Извлечённый текст:
========

Так, Петербург – это, с одной стороны, реальность, во многом остающаяся для нас загадкой; с другой стороны, хорошо организованный текст, имеющий свой язык и говорящий нам своими улицами, площадями, реками и каналами, островами и садами, зданиями и памятниками, людьми, историей и идеями. Н. П. Анциферов, один из крупнейших исследователей и знатоков Петербурга, так сформулировал свои впечатления от встречи с городом: “Петербург – это русские Афины. Стольный город русской духовной культуры” (Н.
П. Анциферов, 1925, Л.2-3).
Петербургу в русской культуре и литературе поставлен особый петербургский текст. Топос Петербурга раскрывается в разных типах текста, которые являются составными частями общего петербургского текста русской культуры: петербургский текст архитектуры, живописи, музыки, художественной фотографии, литературы. Все эти элементы петербургского текста тесно взаимосвязаны между собой, и часто в качестве интертекстуальных данных одного текста выступают элементы другого. Наиболее хорошо исследован вербальный петербургский текст.
В петербургском тексте
русской литературы город выступает как особый и самодовлеющий объект художественного постижения, как некое целостное единство. Этот текст определяется указанием круга основных текстов русской литературы, связанных с городом, и их хронологических рамок, а также через отображение эволюции самого образа города.
Одним из культурных слоев петербургского текста выступает поэтическое творчество А. А. Ахматовой, представителя акмеизма (древнегр. акме – высшая степень рассвета, зрелости) – направления русского модернизма, сформировавшегося в 1910-е годы и в своих поэтических установках отталкивающегося от русского символизма, преодолевающего его. Поэзия Ахматовой, относясь к классическому типу текста, впитав его традиции, в то же время использует не только акмеистические методы и приемы художественного отображения действительности, но и принципы авангардного, неклассического текста. Петербург является составной частью его художественной системы, и мы можем говорить об определенном петербургском тексте А. А. Ахматовой.
Объект исследования дипломной работы – топос Петербурга в разных типах текста, которые являются составными частями общего петербургского текста русской культуры.
Цель исследования – показать, как в соотношении разных типов текста реализуется образ Петербурга.
Город – один из сильнейших и полнейших воплощений культуры, один из самых богатых видов ее гнезд.

========

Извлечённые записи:
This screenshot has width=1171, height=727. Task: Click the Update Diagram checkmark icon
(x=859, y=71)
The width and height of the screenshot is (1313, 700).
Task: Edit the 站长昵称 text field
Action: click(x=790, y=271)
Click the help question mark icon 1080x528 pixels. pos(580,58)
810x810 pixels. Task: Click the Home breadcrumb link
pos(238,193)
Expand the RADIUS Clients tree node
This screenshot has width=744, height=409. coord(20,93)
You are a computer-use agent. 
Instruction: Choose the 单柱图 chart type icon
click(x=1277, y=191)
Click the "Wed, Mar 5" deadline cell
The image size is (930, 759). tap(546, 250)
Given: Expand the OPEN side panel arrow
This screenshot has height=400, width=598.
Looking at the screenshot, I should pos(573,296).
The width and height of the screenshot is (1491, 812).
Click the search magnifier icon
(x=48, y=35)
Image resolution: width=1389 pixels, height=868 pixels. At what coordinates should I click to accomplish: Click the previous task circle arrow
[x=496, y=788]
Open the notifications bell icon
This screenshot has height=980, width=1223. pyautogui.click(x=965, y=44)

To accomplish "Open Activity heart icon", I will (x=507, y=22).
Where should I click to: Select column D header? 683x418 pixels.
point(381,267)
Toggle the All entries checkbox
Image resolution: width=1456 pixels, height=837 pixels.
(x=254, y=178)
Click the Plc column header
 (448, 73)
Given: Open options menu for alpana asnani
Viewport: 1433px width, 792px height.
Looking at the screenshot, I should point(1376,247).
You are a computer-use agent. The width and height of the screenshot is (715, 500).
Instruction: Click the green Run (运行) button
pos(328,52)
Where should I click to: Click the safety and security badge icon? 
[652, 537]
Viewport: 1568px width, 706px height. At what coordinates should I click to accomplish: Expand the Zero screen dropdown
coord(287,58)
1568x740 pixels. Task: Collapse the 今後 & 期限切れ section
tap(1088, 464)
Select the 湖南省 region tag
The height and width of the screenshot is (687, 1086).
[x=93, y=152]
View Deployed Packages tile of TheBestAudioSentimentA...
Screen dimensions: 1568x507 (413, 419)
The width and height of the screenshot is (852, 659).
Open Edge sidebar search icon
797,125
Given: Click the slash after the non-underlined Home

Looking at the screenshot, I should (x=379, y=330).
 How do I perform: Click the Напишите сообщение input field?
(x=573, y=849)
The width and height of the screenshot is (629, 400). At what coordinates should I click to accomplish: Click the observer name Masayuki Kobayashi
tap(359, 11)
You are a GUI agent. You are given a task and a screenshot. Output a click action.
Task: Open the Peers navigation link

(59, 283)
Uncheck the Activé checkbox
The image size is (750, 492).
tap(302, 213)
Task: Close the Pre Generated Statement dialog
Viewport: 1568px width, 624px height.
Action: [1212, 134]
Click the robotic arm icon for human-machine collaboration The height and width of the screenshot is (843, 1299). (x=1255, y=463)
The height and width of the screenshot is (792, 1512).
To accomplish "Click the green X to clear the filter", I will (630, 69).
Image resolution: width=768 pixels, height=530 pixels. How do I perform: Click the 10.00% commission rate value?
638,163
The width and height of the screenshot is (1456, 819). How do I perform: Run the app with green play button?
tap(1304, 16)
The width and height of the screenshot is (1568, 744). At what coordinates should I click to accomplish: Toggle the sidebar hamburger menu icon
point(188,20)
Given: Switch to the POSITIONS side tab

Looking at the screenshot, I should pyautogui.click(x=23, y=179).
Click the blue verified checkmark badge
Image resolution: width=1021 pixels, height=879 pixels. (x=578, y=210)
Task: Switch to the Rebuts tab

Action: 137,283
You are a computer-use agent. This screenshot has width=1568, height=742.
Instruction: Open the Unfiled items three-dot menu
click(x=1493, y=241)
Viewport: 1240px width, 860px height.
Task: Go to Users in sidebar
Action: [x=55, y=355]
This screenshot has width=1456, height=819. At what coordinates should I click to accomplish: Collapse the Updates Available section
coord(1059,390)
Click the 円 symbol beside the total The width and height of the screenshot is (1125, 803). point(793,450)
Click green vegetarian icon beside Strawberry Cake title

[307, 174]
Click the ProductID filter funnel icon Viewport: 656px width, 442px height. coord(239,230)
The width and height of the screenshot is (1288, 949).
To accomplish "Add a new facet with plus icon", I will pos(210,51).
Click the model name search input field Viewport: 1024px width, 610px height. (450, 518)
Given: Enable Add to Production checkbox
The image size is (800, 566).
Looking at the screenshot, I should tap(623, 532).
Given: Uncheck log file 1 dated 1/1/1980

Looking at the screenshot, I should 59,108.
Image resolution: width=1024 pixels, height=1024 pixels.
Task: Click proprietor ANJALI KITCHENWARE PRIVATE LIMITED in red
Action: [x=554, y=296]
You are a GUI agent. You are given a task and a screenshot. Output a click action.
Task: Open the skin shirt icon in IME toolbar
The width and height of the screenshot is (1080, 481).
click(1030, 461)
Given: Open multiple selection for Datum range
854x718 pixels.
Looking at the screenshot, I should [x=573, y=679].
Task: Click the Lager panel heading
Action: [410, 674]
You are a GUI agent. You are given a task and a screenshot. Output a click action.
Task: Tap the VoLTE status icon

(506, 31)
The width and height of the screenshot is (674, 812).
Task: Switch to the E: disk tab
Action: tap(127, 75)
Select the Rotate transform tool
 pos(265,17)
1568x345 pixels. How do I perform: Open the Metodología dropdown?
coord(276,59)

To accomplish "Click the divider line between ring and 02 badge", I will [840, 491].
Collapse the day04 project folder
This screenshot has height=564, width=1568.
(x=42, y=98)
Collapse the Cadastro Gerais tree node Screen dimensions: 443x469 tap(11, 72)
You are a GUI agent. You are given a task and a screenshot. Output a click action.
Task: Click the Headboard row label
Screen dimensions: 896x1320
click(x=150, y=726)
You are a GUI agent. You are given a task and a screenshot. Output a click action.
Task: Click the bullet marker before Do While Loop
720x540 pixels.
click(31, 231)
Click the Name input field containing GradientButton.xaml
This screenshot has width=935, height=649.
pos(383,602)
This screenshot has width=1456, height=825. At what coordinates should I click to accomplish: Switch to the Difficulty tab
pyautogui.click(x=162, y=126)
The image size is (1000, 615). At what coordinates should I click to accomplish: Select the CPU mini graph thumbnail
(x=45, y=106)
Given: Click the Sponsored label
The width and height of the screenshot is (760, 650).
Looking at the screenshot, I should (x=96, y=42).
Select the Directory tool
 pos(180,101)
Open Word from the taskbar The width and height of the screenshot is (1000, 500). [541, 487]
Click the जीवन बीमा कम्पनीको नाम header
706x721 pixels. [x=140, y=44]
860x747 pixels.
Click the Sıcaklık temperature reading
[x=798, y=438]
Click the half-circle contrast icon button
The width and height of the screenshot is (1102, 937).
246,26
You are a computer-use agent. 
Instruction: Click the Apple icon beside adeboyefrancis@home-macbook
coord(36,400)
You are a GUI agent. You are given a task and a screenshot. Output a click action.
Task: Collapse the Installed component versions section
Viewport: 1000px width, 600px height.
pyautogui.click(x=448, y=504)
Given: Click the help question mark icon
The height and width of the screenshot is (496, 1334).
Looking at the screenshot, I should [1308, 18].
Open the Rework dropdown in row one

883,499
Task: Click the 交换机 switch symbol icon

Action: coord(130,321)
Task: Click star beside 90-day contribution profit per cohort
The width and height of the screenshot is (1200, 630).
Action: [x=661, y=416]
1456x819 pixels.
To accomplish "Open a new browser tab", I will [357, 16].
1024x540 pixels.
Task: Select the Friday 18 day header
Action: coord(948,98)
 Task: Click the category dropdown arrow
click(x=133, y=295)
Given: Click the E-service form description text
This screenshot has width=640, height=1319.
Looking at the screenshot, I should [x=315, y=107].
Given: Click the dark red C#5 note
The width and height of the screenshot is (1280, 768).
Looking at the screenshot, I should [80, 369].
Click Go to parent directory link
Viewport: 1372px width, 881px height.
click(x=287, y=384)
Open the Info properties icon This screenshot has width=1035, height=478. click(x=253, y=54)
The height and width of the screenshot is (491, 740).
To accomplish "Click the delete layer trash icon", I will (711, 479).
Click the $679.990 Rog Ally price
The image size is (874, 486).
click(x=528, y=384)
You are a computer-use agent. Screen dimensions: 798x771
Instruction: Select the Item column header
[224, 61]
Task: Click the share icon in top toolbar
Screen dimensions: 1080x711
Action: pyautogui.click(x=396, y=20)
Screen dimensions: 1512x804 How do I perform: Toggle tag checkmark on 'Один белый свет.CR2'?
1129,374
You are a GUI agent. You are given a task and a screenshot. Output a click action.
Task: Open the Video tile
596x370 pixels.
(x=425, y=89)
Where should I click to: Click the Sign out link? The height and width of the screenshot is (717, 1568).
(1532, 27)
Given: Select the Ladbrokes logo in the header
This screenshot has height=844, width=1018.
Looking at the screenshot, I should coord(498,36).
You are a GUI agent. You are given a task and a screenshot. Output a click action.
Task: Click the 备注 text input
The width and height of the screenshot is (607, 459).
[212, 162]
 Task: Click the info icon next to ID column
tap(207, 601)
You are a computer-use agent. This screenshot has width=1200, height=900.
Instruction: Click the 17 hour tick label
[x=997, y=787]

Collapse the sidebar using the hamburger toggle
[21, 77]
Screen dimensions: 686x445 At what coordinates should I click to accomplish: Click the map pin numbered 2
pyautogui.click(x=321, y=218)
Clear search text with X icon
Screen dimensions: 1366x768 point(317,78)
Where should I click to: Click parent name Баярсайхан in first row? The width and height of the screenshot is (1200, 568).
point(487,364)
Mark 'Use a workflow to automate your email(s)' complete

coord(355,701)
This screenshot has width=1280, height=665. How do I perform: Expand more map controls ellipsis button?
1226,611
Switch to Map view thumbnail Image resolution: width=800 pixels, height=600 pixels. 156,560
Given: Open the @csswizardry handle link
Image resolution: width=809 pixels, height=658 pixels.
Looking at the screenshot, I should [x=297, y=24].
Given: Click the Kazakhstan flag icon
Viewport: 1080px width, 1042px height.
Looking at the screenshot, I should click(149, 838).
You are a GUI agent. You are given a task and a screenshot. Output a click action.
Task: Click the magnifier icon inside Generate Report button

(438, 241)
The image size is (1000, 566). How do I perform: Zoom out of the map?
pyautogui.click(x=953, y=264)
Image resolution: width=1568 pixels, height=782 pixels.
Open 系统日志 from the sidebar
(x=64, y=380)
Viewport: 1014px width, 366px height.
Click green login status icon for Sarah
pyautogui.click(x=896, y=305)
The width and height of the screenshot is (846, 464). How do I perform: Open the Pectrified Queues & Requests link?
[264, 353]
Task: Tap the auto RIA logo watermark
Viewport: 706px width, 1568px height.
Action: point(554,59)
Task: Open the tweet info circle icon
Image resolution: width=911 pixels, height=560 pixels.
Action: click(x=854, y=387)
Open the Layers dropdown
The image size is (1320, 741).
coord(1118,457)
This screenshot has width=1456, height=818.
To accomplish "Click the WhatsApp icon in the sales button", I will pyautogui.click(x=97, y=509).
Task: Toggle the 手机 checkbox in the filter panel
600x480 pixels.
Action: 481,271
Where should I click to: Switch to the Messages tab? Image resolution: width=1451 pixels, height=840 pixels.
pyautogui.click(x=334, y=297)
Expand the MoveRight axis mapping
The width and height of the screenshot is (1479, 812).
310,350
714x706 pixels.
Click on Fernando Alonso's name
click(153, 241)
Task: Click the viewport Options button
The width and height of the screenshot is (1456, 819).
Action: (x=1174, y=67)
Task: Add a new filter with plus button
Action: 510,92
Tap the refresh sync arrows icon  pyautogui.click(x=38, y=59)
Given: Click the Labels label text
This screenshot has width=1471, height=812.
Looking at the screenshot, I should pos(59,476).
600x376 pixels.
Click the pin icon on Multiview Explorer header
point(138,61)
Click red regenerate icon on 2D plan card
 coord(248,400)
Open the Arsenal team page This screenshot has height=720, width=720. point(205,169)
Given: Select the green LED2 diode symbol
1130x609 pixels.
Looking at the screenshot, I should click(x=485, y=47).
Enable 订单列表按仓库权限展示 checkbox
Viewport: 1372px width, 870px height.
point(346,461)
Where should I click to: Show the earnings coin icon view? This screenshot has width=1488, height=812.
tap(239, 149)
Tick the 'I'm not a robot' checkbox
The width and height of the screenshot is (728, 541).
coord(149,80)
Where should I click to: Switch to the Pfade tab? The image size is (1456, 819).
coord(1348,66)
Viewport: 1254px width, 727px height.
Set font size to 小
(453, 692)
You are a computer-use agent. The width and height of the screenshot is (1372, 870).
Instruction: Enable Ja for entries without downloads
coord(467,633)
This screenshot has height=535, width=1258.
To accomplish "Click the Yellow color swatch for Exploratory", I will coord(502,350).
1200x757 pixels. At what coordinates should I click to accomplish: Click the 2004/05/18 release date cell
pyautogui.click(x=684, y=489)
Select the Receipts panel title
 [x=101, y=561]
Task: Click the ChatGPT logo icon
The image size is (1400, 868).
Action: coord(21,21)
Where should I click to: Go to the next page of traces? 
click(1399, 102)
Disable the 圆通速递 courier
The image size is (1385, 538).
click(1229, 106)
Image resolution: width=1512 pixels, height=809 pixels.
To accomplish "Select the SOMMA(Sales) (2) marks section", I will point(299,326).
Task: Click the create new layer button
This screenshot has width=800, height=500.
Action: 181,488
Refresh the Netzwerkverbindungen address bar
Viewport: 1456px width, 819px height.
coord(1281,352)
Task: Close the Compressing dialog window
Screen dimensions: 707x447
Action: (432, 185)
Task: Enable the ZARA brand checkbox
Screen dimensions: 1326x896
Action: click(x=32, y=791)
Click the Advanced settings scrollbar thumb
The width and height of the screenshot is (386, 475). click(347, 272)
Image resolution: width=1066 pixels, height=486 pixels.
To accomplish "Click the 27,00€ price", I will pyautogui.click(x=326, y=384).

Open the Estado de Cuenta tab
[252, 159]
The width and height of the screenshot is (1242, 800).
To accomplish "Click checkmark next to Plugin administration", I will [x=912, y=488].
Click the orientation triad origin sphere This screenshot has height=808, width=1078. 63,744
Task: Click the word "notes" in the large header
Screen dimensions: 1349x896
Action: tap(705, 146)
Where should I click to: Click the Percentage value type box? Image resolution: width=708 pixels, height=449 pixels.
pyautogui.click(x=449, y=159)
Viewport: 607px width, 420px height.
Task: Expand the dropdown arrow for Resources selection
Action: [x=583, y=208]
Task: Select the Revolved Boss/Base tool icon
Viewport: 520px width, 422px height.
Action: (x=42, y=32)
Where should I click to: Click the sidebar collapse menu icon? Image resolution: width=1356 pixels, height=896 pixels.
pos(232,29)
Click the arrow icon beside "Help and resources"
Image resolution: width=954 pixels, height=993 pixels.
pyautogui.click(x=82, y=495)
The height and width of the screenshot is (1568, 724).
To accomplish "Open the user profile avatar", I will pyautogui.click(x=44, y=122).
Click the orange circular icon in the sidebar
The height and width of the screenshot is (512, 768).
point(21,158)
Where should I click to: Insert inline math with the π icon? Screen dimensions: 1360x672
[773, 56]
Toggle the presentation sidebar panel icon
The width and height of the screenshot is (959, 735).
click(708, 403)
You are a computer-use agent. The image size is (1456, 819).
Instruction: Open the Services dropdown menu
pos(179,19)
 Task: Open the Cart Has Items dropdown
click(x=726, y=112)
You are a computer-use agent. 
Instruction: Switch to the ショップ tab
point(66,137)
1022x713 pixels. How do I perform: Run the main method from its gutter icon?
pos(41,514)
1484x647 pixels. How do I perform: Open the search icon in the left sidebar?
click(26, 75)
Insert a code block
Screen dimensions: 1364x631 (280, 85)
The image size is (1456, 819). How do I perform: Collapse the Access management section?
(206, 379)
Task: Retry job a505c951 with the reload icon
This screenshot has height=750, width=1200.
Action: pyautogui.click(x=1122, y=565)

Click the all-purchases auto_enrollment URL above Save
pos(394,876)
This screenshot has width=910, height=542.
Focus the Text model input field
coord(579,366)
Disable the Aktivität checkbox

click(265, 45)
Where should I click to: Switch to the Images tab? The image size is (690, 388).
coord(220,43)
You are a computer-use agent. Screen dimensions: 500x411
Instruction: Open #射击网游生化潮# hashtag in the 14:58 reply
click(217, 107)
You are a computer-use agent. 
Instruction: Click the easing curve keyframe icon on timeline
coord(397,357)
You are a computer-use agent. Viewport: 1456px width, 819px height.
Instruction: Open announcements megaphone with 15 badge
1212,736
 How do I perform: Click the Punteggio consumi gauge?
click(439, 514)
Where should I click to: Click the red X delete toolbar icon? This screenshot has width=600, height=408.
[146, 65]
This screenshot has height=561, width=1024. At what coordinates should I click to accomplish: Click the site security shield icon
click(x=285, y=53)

========

Что нужно сделать:
1) Ответьте на вопросы по тексту о Петербурге:
(a) Кто из исследователей назвал Петербург «русскими Афинами»?
(b) В какие годы сформировался акмеизм?
(c) Какой петербургский текст исследован наиболее хорошо?
2) Воспроизведите без каких-либо изменений строки записей, начиная со строки, содержащей «The height and width of the screenshot is (792, 1512).», и заканчивая строкой, содержащей «Action: 137,283», включительно.

Окончательные ответы:
1)
(a) Н. П. Анциферов.
(b) В 1910-е годы.
(c) Вербальный петербургский текст.

2)
The height and width of the screenshot is (792, 1512).
To accomplish "Click the green X to clear the filter", I will (630, 69).
Image resolution: width=768 pixels, height=530 pixels. How do I perform: Click the 10.00% commission rate value?
638,163
The width and height of the screenshot is (1456, 819). How do I perform: Run the app with green play button?
tap(1304, 16)
The width and height of the screenshot is (1568, 744). At what coordinates should I click to accomplish: Toggle the sidebar hamburger menu icon
point(188,20)
Given: Switch to the POSITIONS side tab

Looking at the screenshot, I should pyautogui.click(x=23, y=179).
Click the blue verified checkmark badge
Image resolution: width=1021 pixels, height=879 pixels. (x=578, y=210)
Task: Switch to the Rebuts tab

Action: 137,283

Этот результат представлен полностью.